Новомирский текст открывается авторским рассуждением о литературных ярлыках:

«Бывает, все, что написано женской рукой, возьмут и сравнят, например, с вышиванием гладью.

Я тоже занялась традиционно женским делом, почему бы и нет, работой со льном» («Волчий лен», 78).

Иронизируя над сложившимся стереотипом, писательница в то же время не отбрасывает его с ходу, а обыгрывает его, как бы вытягивая из истершейся ткани крепкую, свежую ниточку и вплетая ее в свое повествовательное полотно.

Можно и иначе посмотреть на эту обновленную метафору: придерживаясь такой зримой путеводной нити, Улановская начинает странствие по открывшемуся ей экологическому пространству. Она превращает его в особого рода полотно и проверяет основу его на прочность, надежность, функциональную применимость в качестве реальной и метафорической словесной ткани. Эта ткань соткана не из тонких шелковых нитей, она не заткана изящными вышивками, которыми украшают полотна рукодельницы. Нет, Улановская сама сравнивает свое повествование с обработкой льна-сырца:

«Попробуй-ка вытяни из спрессованой массы, из самой гущи, запусти руку — в рукавице? — и вытащи наугад, тут непременное условие — наугад! — и разглядывай так и эдак, улежалось — не улежалось (у меня как на любом льнозаводе — запаса тресты на несколько лет), надежно ли укрыто — попадаются мыши, подгрызают, растаскивают в труху, подгрызут поворот, затащат в свое гнездо — но очередь рано или поздно дойдет и до дальних скирд» («Волчий лен», 77; «Кто видел ворона», 125, 155).

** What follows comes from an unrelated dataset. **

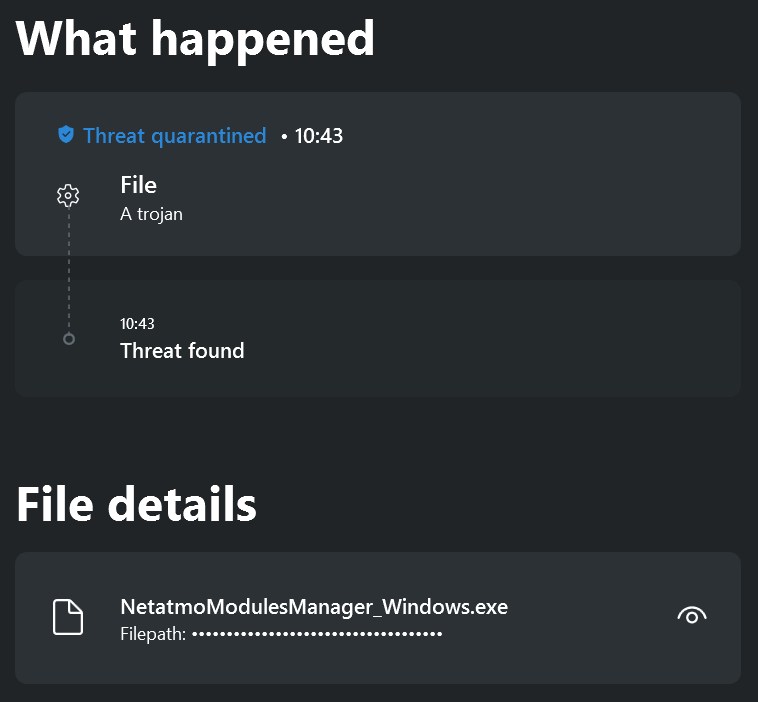Select the NetatmoModulesManager_Windows.exe file name
Screen dimensions: 758x702
point(314,607)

Эта, казалось бы, произвольная манера создания целого, когда отдельные части скрепляются словно «наугад», но в результате получается нечто стройное и единое, — главная особенность авторской манеры Улановской в рассказе «Волчий лен» и в других рассказах этого цикла. Общее целое возникает из ассоциаций, из сцеплений, казалось бы, случайных событий и наблюдений. Занявшись льном и обработкой этого сырого материала, Улановская добирается до «формообразующей основы» высоких эталонов качества: «...эталон — белизна полотна, тут и до белизны кита недалеко». «Белизна кита» — это уже «Моби Дик» Мелвилла, и, пользуясь этой авторской подсказкой, читатель продолжает следить за плаваниями Улановской по «морю народной жизни». Странствие обещает много больше, чем «записки охотника» или экзотические описания навыков выращивания и обработки льна в Калининской области. Мотив охоты развернется в тему универсальных сил природы и судьбы человека. Нить, протянутая от «Моби Дика», ведет читателя Улановской к мировой культуре, выдающимся образцам западной и русской литературы, а тут уж рукой подать и «до белых рубах голландского полотна, в которых пишутся последние послания» («Волчий лен», 77; «Кто видел ворона», 124, 154).

Элегические послания и звуковая ассоциация ЛЁН — ЛЕН напоминают Улановской о «бедном Ленском» и о поэтическом штампе, к которому сам Пушкин относился с улыбкой: «льняным волосам» Ольги Лариной. Но это стандартное представление «любителей блондинок» о златовласой прелестнице не удовлетворяет Улановскую-повествовательницу. Она хорошо знает, что пропитанный росой и расстеленный на земле для просушки лен меняет свою фактуру и становится серым, «высшее качество льняного волокна — это серые, пепельные, платиновые оттенки» («Волчий лен», 78). Снова и снова мы видим, как, придерживаясь своей нити повествования, Улановская не позволяет себе запутаться в неточностях и помогает читателям увидеть общую картину в верном свете.